INFORMATION GIVEN:
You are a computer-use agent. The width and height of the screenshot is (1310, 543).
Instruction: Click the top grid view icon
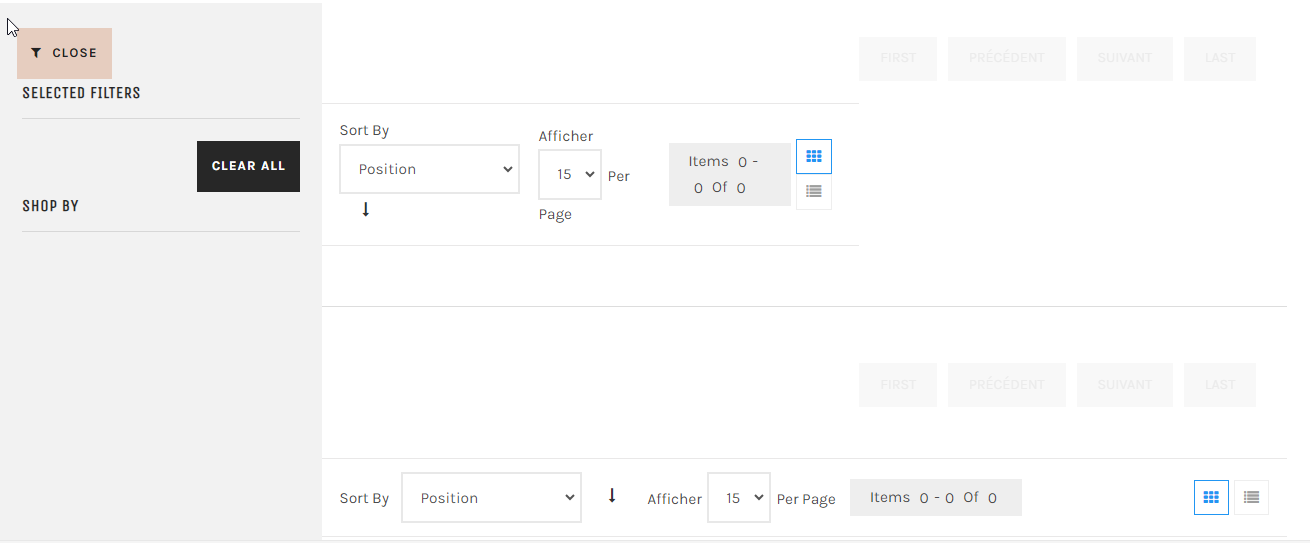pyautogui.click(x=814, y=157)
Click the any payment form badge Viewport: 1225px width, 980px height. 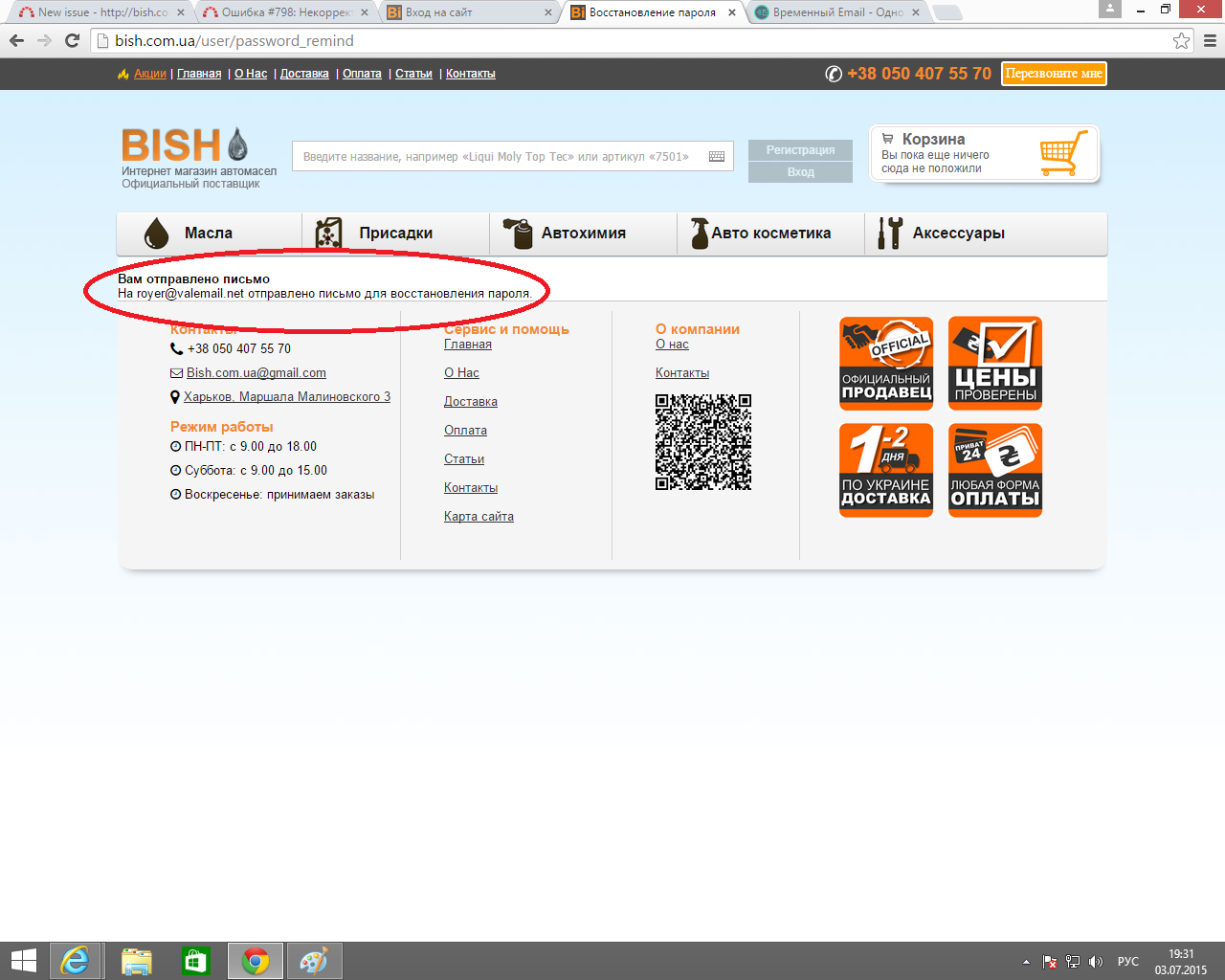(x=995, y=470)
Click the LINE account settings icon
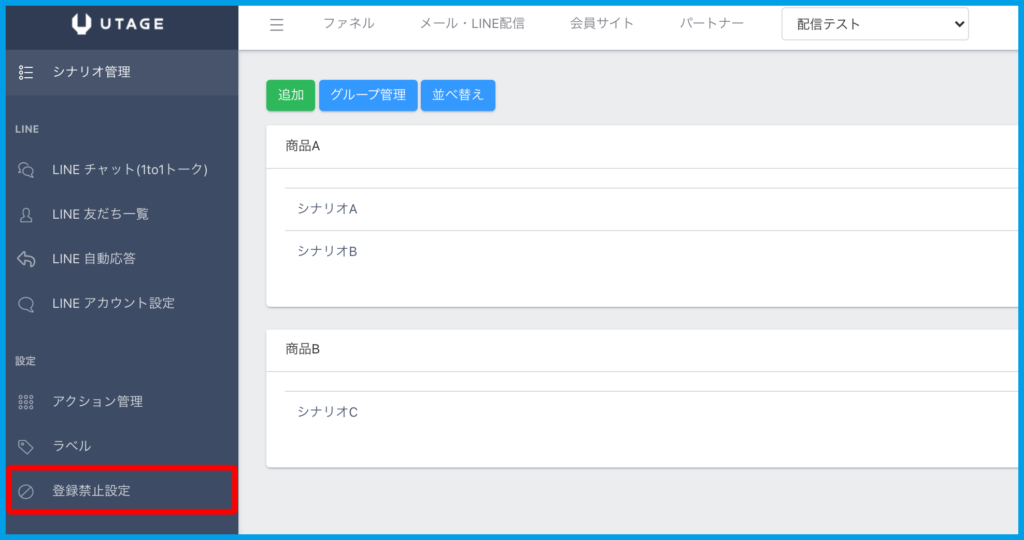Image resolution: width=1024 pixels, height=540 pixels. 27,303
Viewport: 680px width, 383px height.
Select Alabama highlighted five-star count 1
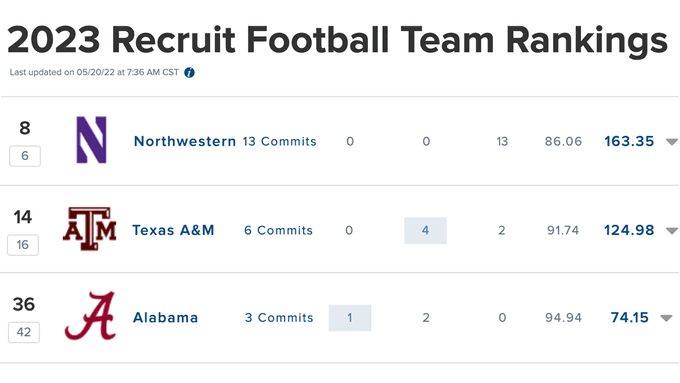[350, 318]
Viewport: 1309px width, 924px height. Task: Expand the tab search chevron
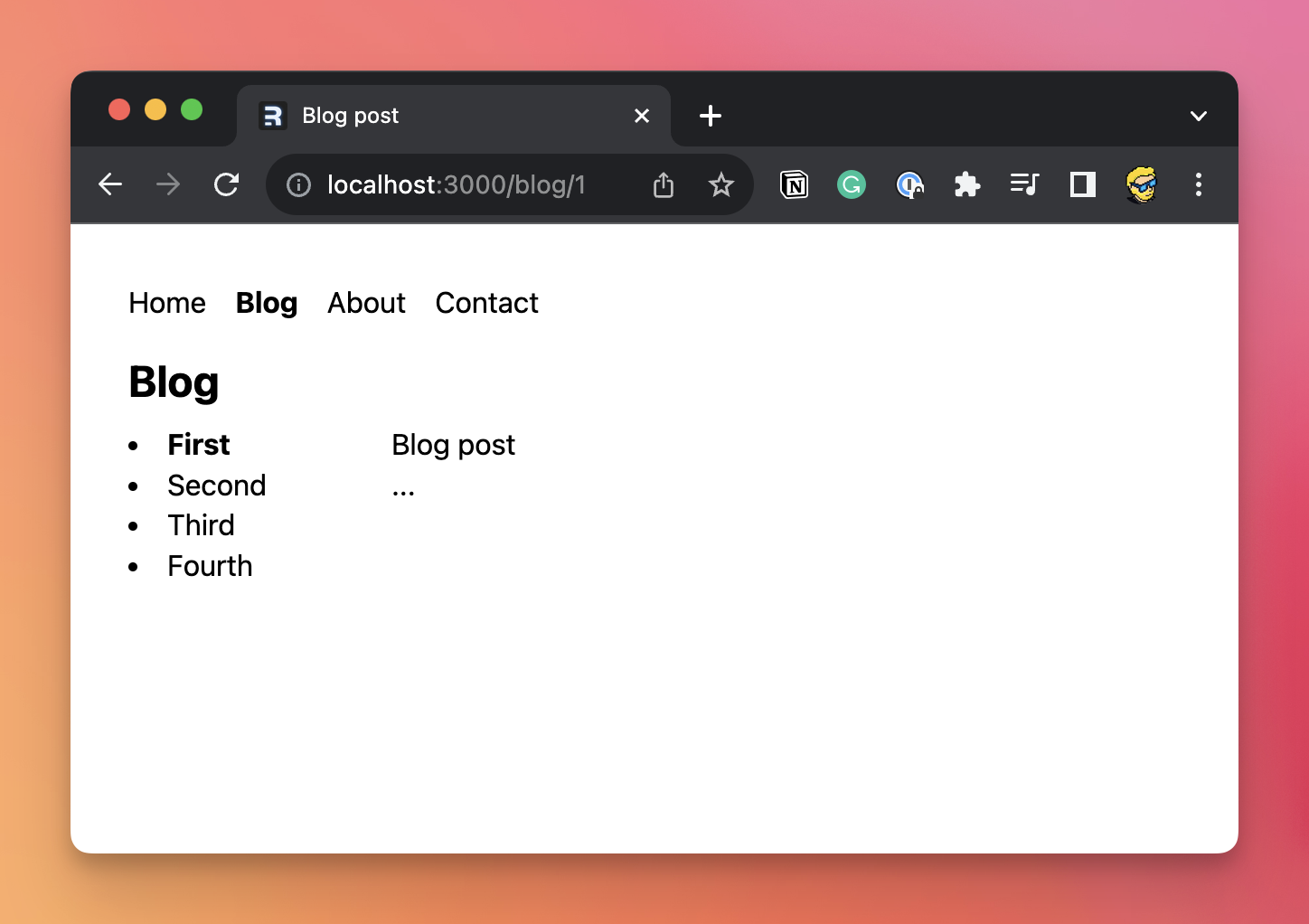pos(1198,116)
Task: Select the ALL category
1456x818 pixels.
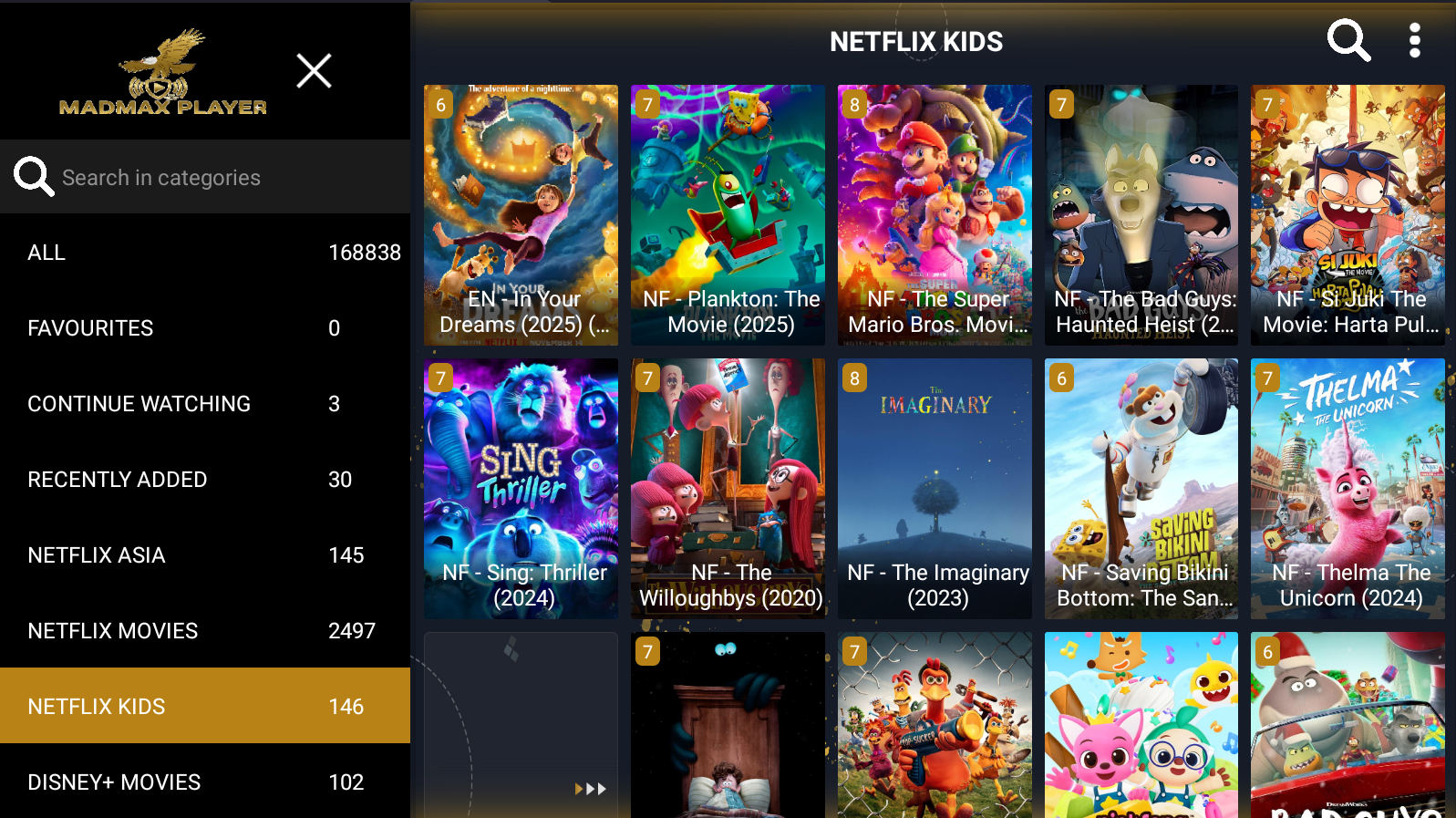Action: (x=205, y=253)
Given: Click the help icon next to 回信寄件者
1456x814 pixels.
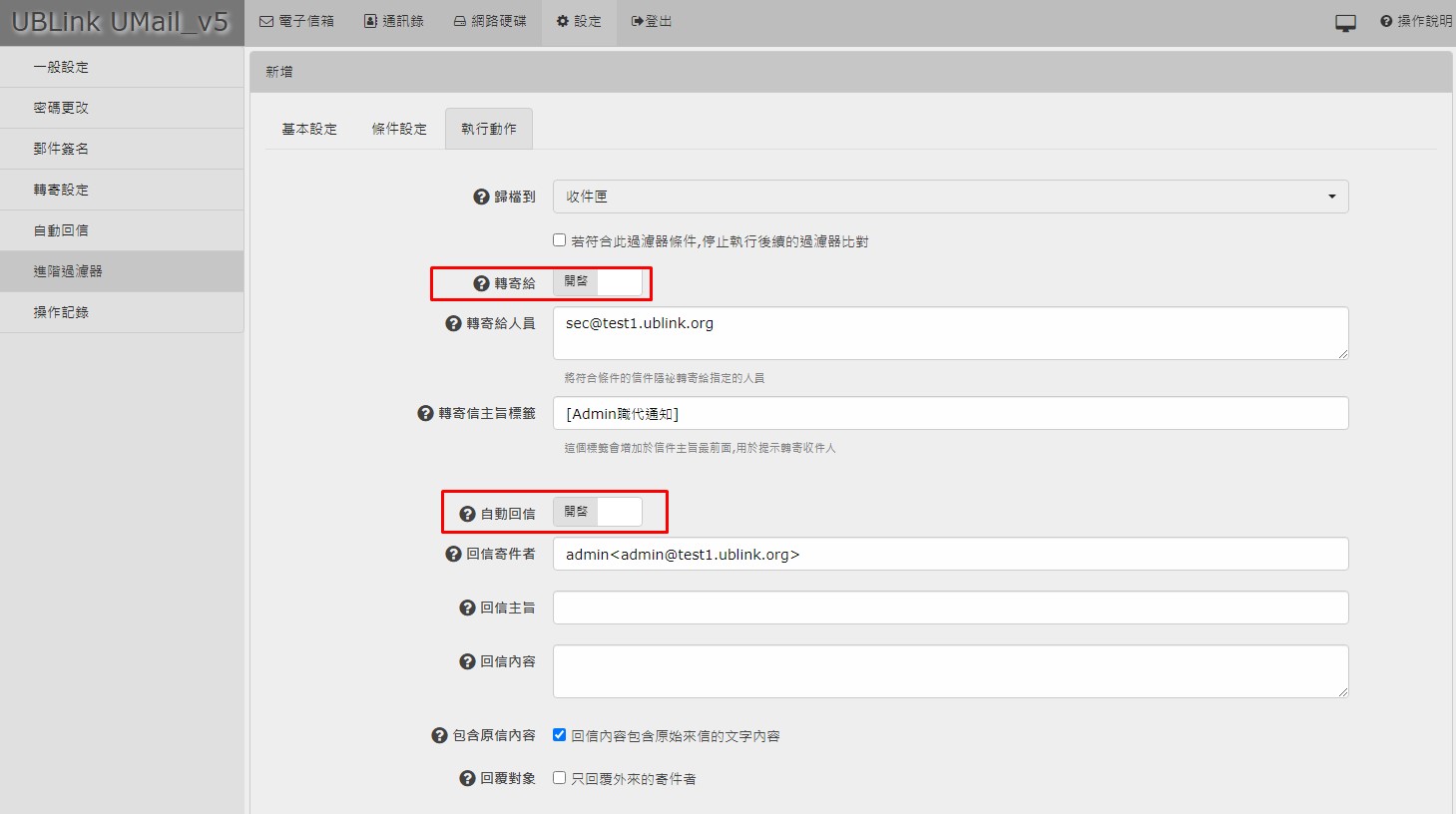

THE TASK:
Starting with the line that contains "Select Alabama highlighted five-star count 1", copy every line word for word through the end of the listing above, but leave out the pictures.

TASK ANSWER:
Select Alabama highlighted five-star count 1
[350, 318]
Viewport: 1309px width, 924px height. Task: Expand the tab search chevron
pos(1198,116)
Task: Select the ALL category
1456x818 pixels.
Action: (x=205, y=253)
Given: Click the help icon next to 回信寄件者
1456x814 pixels.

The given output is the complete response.